Could you restate word for word only the lines below from the one holding "The height and width of the screenshot is (1444, 205)." to the one holding "Task: Open last thumbnail in the first row", inclusive, and leave out the pictures?

Collected data entries
────────────────────

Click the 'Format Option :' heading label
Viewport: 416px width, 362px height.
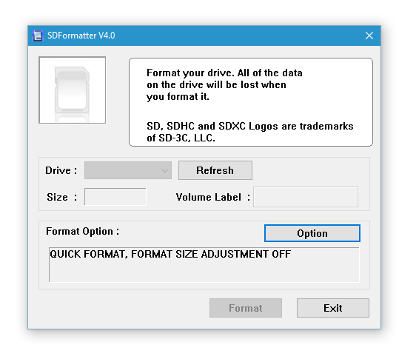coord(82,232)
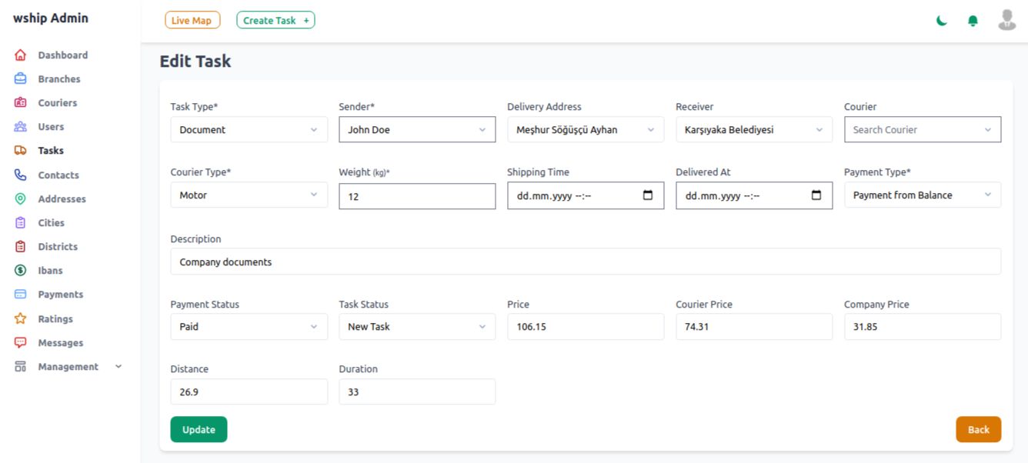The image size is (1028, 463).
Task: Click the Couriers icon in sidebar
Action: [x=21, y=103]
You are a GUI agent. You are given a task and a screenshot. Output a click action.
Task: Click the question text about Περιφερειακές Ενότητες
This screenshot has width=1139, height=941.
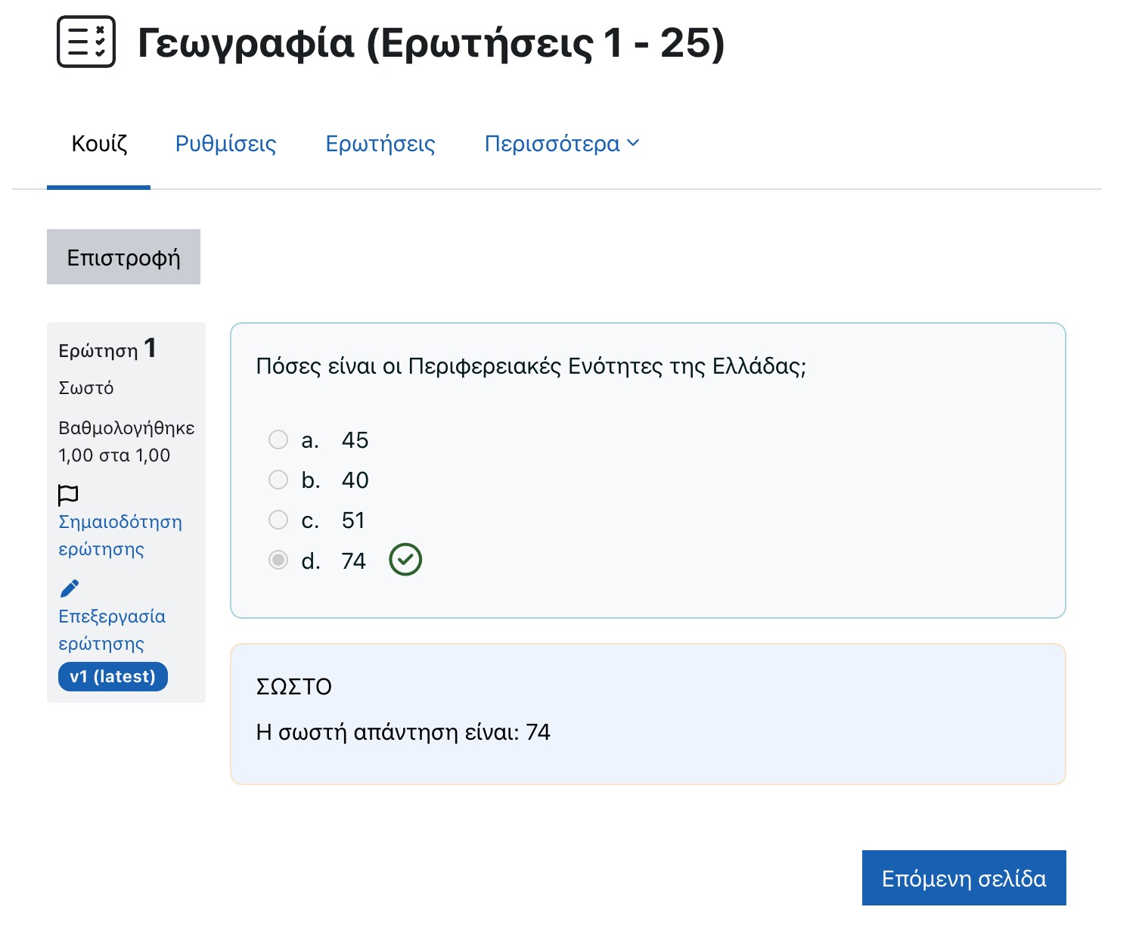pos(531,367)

────────────────────

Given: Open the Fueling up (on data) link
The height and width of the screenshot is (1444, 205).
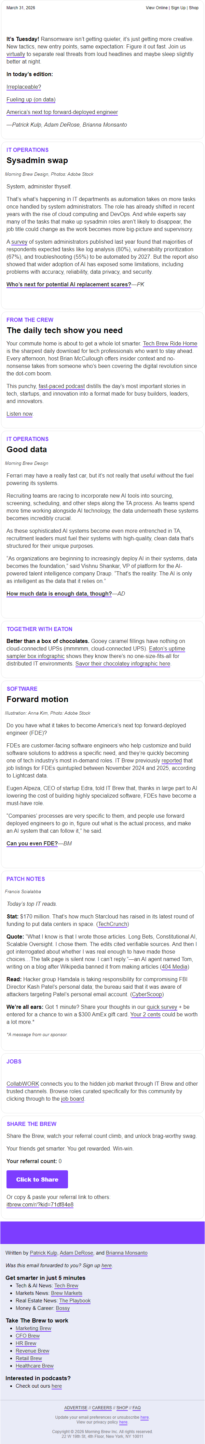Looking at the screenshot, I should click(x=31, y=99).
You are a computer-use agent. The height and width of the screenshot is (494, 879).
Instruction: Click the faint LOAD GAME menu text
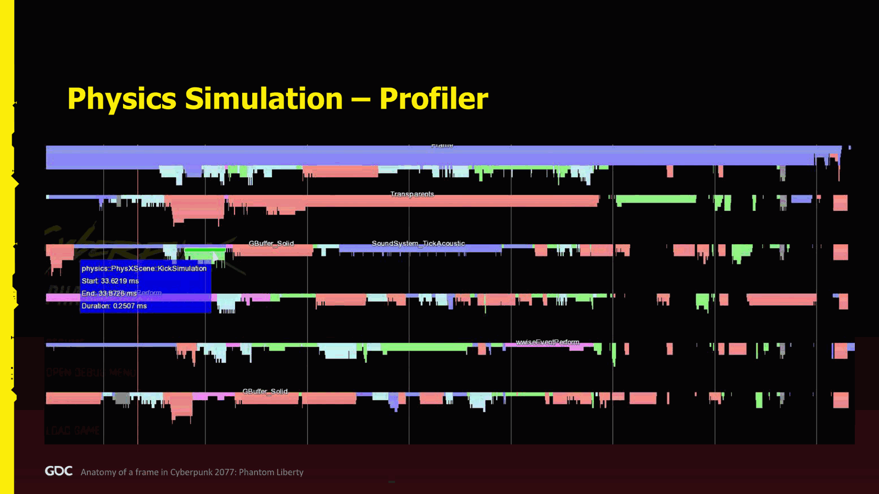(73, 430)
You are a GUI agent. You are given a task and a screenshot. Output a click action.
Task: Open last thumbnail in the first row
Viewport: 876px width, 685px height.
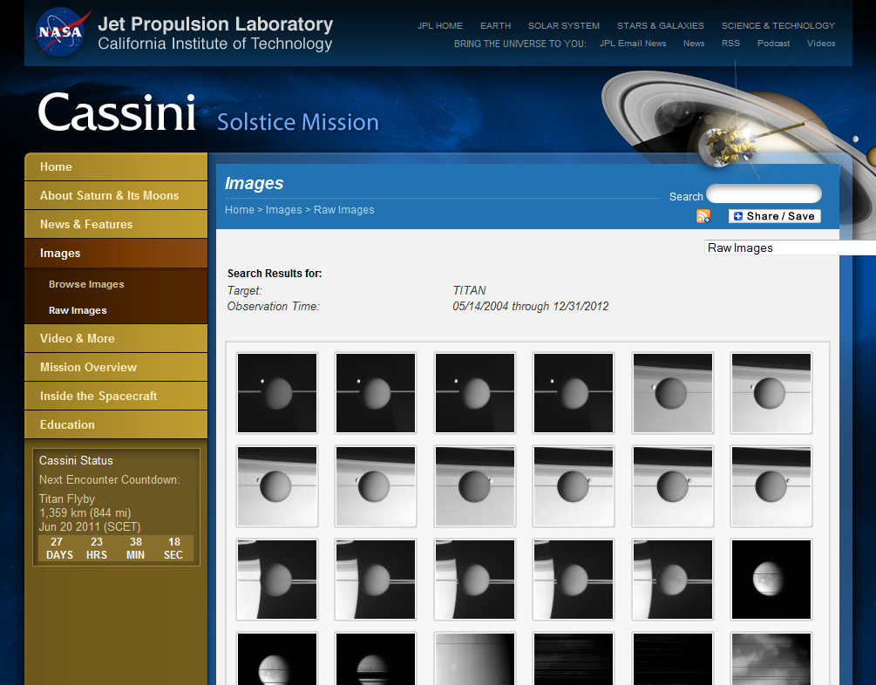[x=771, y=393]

────────────────────

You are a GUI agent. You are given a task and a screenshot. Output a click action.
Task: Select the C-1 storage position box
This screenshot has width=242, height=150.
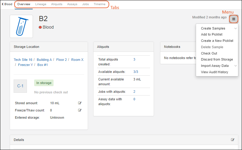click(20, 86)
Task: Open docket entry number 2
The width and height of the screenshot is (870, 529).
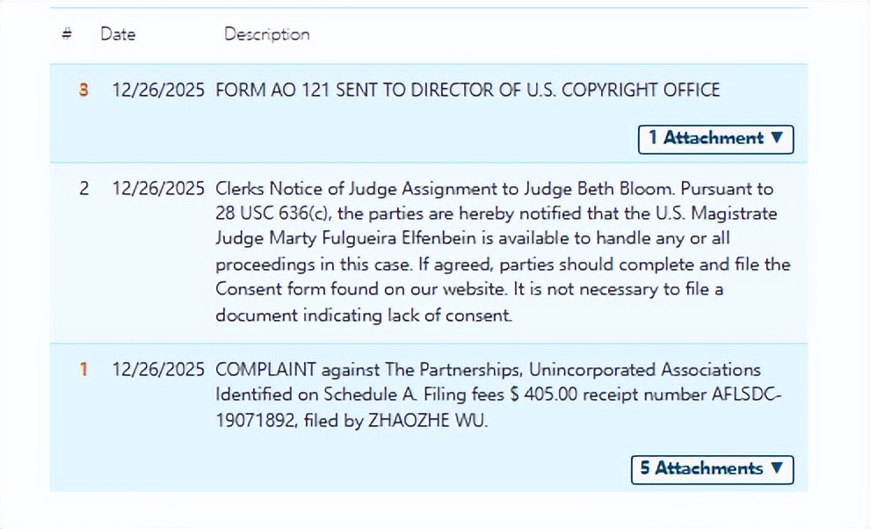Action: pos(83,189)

────────────────────

Written reply
The height and width of the screenshot is (1444, 205).
Looking at the screenshot, I should click(x=31, y=99).
You are a computer-use agent. The height and width of the screenshot is (494, 879).
Instruction: Click the faint LOAD GAME menu text
(73, 430)
You are a GUI agent. You are given a task and a screenshot. Output a click action.
Task: Open last thumbnail in the first row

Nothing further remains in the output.